В этой казуистике был весь господин Бэнулеску, как и в подробных объяснениях, которые он нам дал о том, как разворачивается жизнь в американском кампусе, и в прямо-таки лирических рассказах о том, как тепло их приняли Кристинель и Мирча Элиаде. Помню, что Михаэла показала мне платье, подаренное ей госпожой Элиаде, длинное ситцевое платье с воланами, отороченными кружевом, как будто взятое из вестерна, и оно мне так понравилось, что я на скорую руку соорудила что-то похожее и весело щеголяла им среди всеобщих джинсов на студенческих вечеринках. Под самый Новый год зазвенел телефон, висевший на стене нашей квартиры в студенческом общежитии, и мы заволновались, потому что у нас еще почти не было тут знакомых, а в трубке кто-то, чей голос, как нам показалось, мы знаем с детства, пожелал нам по-румынски счастливого Нового года. Это был Мирча Элиаде.

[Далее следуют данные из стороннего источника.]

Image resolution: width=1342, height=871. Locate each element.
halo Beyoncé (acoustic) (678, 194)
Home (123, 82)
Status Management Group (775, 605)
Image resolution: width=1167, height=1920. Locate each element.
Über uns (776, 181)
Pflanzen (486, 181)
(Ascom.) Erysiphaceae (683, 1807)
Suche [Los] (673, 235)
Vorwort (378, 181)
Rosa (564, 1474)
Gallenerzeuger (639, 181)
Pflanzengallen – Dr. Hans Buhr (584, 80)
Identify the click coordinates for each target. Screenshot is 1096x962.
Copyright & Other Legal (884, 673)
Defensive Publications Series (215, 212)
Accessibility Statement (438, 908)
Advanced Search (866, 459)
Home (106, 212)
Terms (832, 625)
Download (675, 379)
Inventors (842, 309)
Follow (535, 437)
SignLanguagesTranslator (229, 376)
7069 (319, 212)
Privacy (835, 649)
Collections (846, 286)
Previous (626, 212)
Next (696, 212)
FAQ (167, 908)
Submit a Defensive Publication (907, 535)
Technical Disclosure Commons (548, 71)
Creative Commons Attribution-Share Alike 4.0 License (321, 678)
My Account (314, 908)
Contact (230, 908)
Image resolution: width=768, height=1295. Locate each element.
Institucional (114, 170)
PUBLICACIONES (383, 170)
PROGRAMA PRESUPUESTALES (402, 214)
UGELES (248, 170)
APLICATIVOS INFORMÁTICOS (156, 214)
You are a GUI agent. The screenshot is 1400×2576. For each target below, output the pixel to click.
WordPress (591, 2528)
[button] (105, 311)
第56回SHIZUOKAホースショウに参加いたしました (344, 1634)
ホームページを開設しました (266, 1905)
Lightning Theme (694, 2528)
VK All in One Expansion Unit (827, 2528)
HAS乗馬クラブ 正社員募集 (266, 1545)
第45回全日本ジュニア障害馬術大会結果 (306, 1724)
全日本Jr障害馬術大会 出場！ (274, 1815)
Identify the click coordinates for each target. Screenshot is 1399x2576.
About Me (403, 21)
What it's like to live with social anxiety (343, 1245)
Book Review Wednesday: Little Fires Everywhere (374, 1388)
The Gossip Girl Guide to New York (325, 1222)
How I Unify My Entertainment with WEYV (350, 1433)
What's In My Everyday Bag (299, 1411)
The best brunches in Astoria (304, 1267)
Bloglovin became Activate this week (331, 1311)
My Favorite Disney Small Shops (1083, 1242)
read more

Через несколько месяцев, весной, когда мы приехали в Чикаго, нам предстояло провести вместе целый день. Теперь, когда мне примерно столько же лет, сколько было тогда Элиаде, когда я жалею каждую минуту, потраченную на что-то, кроме письма, щедрость, с какой он запрограммировал целый день, чтобы познакомиться с двумя молодыми писателями, прибывшими с родины, кажется мне донельзя трогательной, почти неестественной.

Что меня очаровало тогда, одарив чувством, что я присутствую при таинстве, было ощущение дежавю, которое давала мне и его квартира с диванами, накрытыми коврами, и его манера говорить, определенная модуляция голоса, определенный ритм фразировки, и это доброе лицо человека, который не торопится и располагает временем слушать. Все – я уже писала об этом – напомнило мне мир моих родителей, все носило на себе печать их поколения, поколения межвоенных интеллектуалов, которое исходило из иллюзии, что они – первое поколение, которое сможет заниматься культурой без обязанности ввязываться так или иначе в спасение страны (идея принадлежит молодому Элиаде) и которое испытало – разбросанное по тюрьмам и по чужбине – самую драматическую из всех поколений судьбу.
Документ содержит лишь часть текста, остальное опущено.